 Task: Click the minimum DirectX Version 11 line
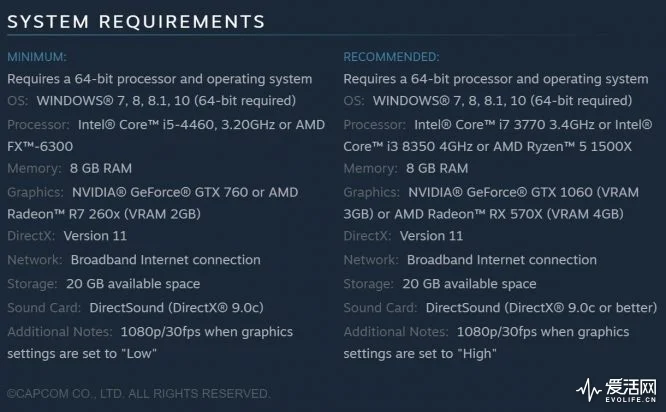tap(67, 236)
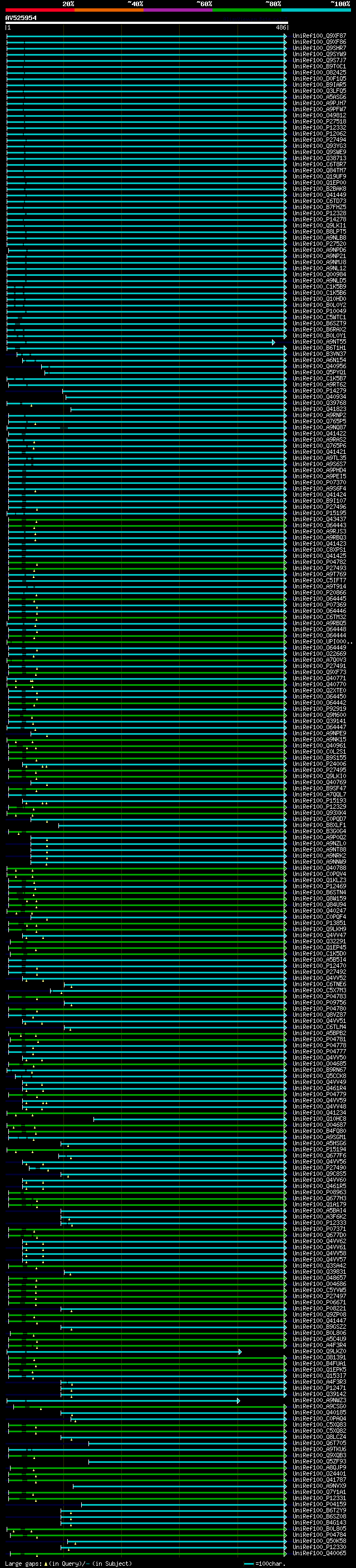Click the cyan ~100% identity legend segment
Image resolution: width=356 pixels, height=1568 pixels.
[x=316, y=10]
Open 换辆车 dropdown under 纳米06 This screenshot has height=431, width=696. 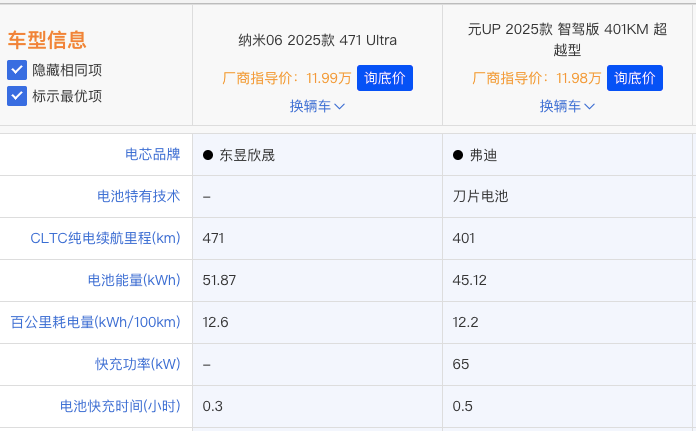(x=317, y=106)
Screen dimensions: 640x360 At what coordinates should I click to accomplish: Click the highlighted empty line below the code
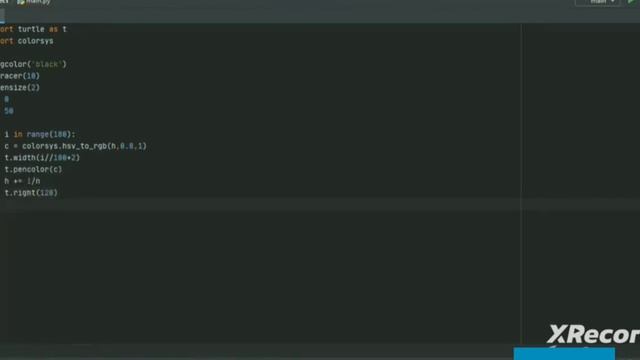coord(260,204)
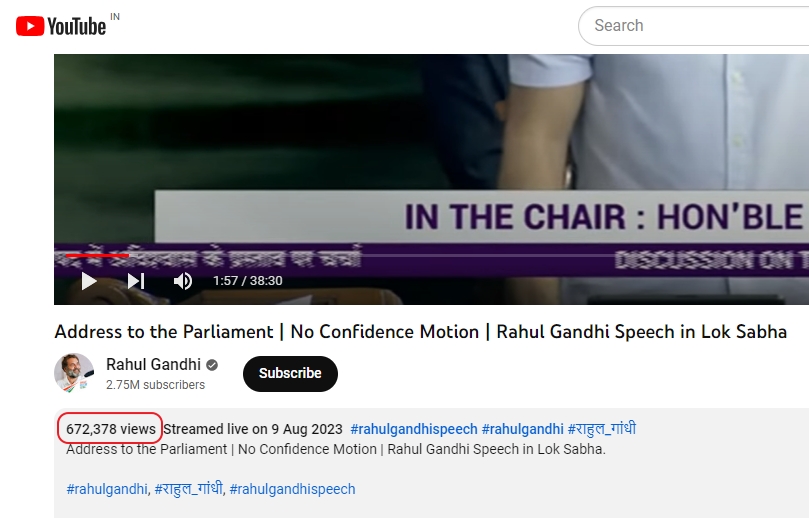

■ AIM OF THE TASK
Nothing but the lines from the one holding "Screen dimensions: 640x360" through the final line of the entries should be retyped, exactly as they stand and without pictures.

■ EXPECTED ANSWER
Screen dimensions: 640x360 At what coordinates should I click to accomplish: Click the highlighted empty line below the code
coord(260,204)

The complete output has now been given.